Dari kenyataan di lapangan bahwa anak tunadaksa
memiliki problema penyerta. Problema penyerta ini berbeda-beda antara seorang
anak tunadaksa yang satu dengan anak tunadaksa
yang lainnya, tergantung dari pada penyebab ketunaannya, berat ringannya
ketunaannya. Atas dasar kondisi anak tunadaksa tersebut.

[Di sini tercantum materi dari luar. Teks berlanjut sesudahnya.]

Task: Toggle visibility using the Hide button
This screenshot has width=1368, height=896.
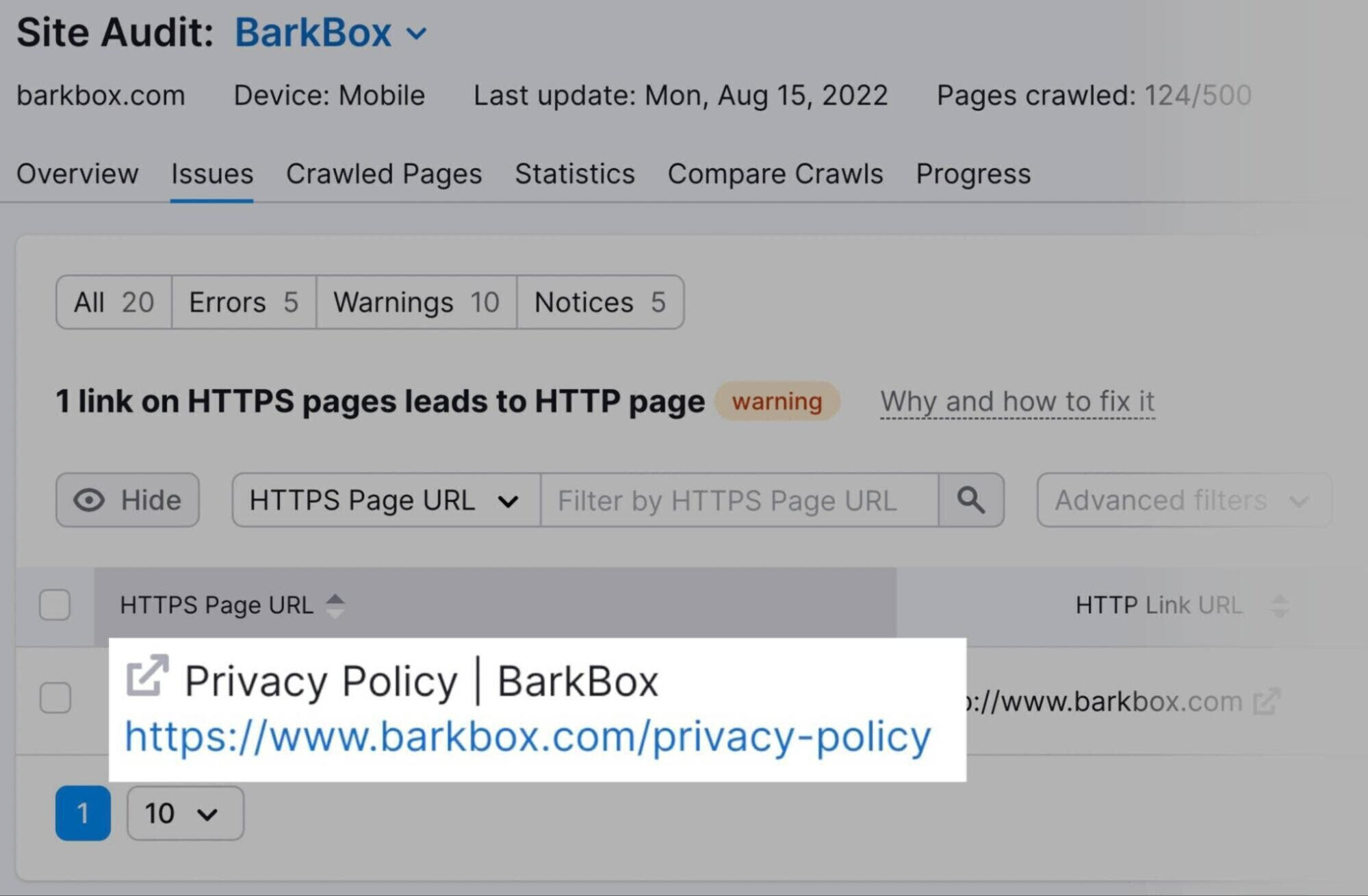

maka model pelayanan pendidikannya dibagi pada
“Sekolah Khusus” dan “Sekolah Terpadu/Inklusi”.
a.
Sekolah Khusus
Pelayanan pendidikan bagi anak tunadaksa di sekolah
khusus ini diperuntukkan bagi anak yang mempunyai problema lebih berat, baik
problema penyerta intelektualnya seperti retardasi mental maupun problema
penyerta kesulitan lokomosi (gerakan) dan emosinya.
Di sekolah khusus ini pelayanan pendidikannya dibagi
menjadi dua unit, yaitu unit sekolah khusus bagi anak tunadaksa ringan, dan
unit sekolah khusus bagi anak tunadaksa sedang.
1)
Sekolah Khusus untuk Anak
Tunadaksa Ringan (SLB-D)
Pelayanan pendidikan diunit tunadaksa ringan atau
SLB-D diperlukan bagi anak tunadaksa yang tidak mempunyai problema penyerta
retardasi mental, yaitu anak tunadaksa yang mempunyai intelektual rata-rata
atau bahkan di atas rata-rata intelektual anak normal. Namun anak kelompok ini
belum ditempatkan di sekolah terpadu/sekolah umum karena anak masih memerlukan
terapi-terapi, seperti fisio terapi, speech therapy, occuppational therapy dan
atau terapi yang lain. Dapat juga terjadi anak tunadaksa tidak ditempatkan di
sekolah reguler karena derajad kecacatannya terlalu berat.
2)
Sekolah Khusus untuk Anak
Tunadaksa Sedang (SLB-D1)
Pelayanan pendidikan diunit ini, diperuntukkan bagi
anak tunadaksa yang mempunyai problema seperti, emosi, persepsi atau campuran
dari ketiganya disertai problema penyerta retardasi mental. Kelompok anak tunadaksa
sedang ini mempunyai intelektual di bawah rata-rata anak normal.
b.
Sekolah Terpadu/Inklusi
Bagi anak tunadaksa dengan problema penyerta relatif
ringan, dan tidak disertai dengan problema penyerta retardasi mental akan
sangat baik jika sedini mungkin pelayanan pendidikannya disatukan dengan
anak-anak normal lainnya di sekolah reguler/sekolah umum. Karena anak tunadaksa
tersebut sudah dapat mengatasi problema fisik maupun intelektual serta
emosionalnya.
Namun walaupun kondisi penyerta anak tunadaksa cukup
ringan, sekolah reguler yang ditunjuk untuk melayani pendidikannya perlu
persiapan yang matang terlebih dahulu, baik persiapan sarana maupun
prasarananya. Seperti persiapan aksesibilitas misalnya meminimalkan trap-trap
atau tangga-tangga. Jika memungkinkan dibuatkan ramp-ramp untuk akses kursi
roda, atau bagi anak yang khusus menggunakan alat bantu jalan lainnya seperti
kruk atau wolker. Bentuk meja atau kursi belajar disesuaikan dengan kondisi
anak.
Hal demikian memerlukan persiapan yang lebih terencana,
sehingga tidak menimbulkan problema tambahan bagi anak tunadaksa. Juga bentuk
toilet, kloset harus dapat dipergunakan bagi anak yang menggunakan kursi roda.
Disamping itu sistem guru kunjung dapat membantu memecahkan permasalahan yang
mungkin timbul pada anak tunadaksa dikemudian hari.